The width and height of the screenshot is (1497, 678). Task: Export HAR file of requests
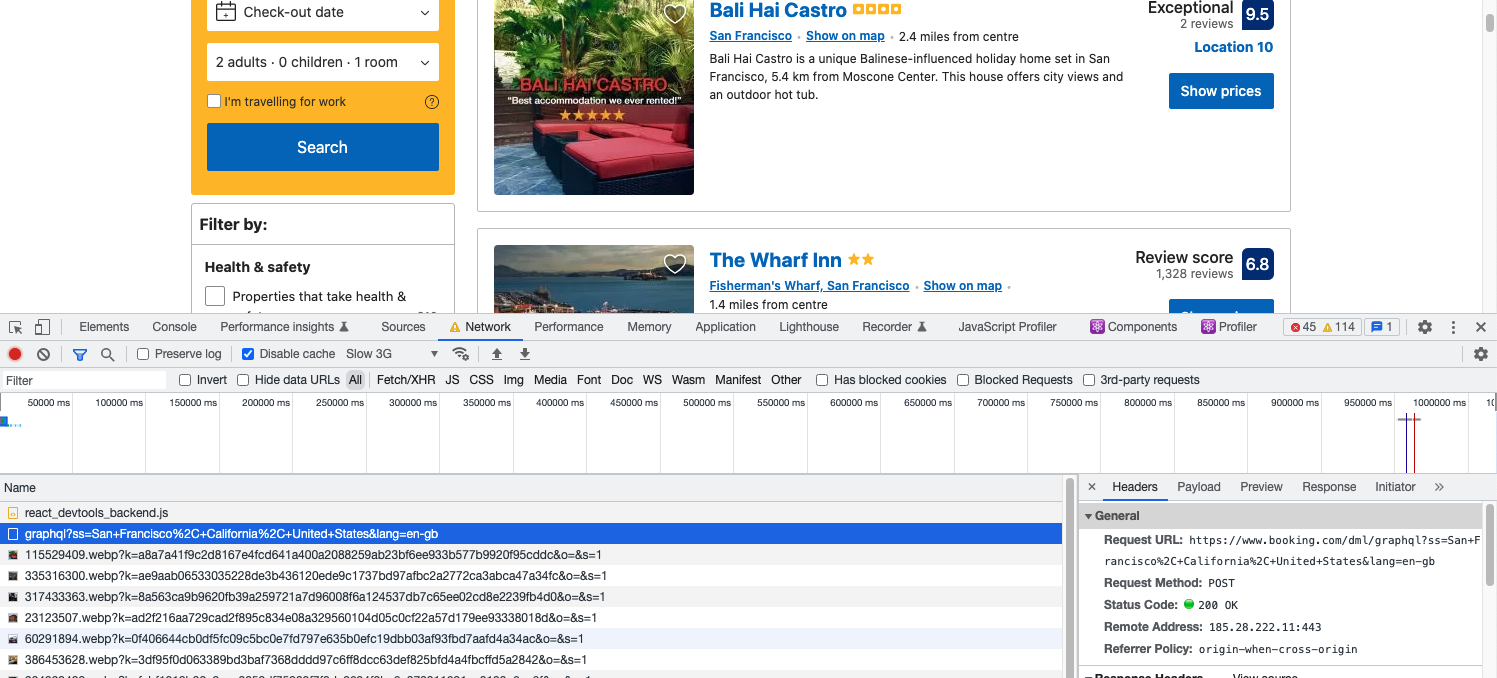524,354
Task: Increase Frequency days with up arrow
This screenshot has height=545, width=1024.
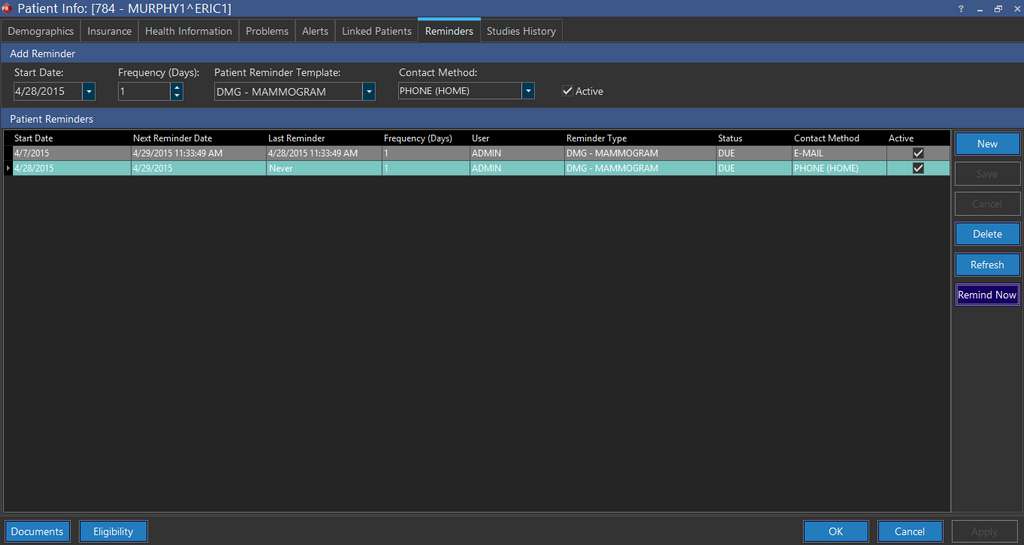Action: [177, 87]
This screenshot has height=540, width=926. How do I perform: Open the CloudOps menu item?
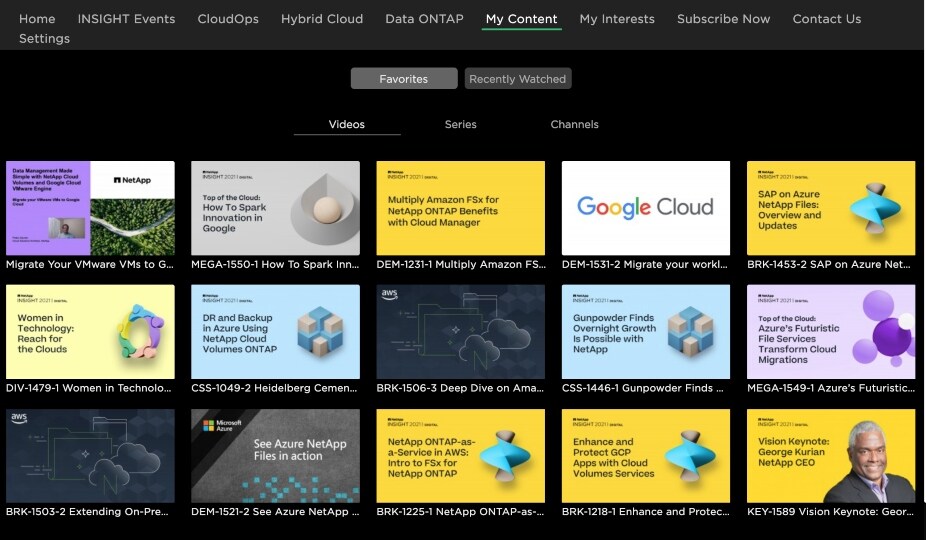click(228, 19)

━━━━━━━━━━━━━━━━━━━━━━━━━━━━━━

* [課題] 「Task: Increase Frequency days with up arrow」を含む行から始めて記録の最後の行までを、依頼文も含めてもう一度書き、答えの座標はどの数値にも42を足した位置へ移すこと。画像は答えに入れないこと。

* [解答]
Task: Increase Frequency days with up arrow
This screenshot has height=545, width=1024.
Action: [219, 129]
This screenshot has height=540, width=926. How do I perform: Open the CloudOps menu item?
click(270, 61)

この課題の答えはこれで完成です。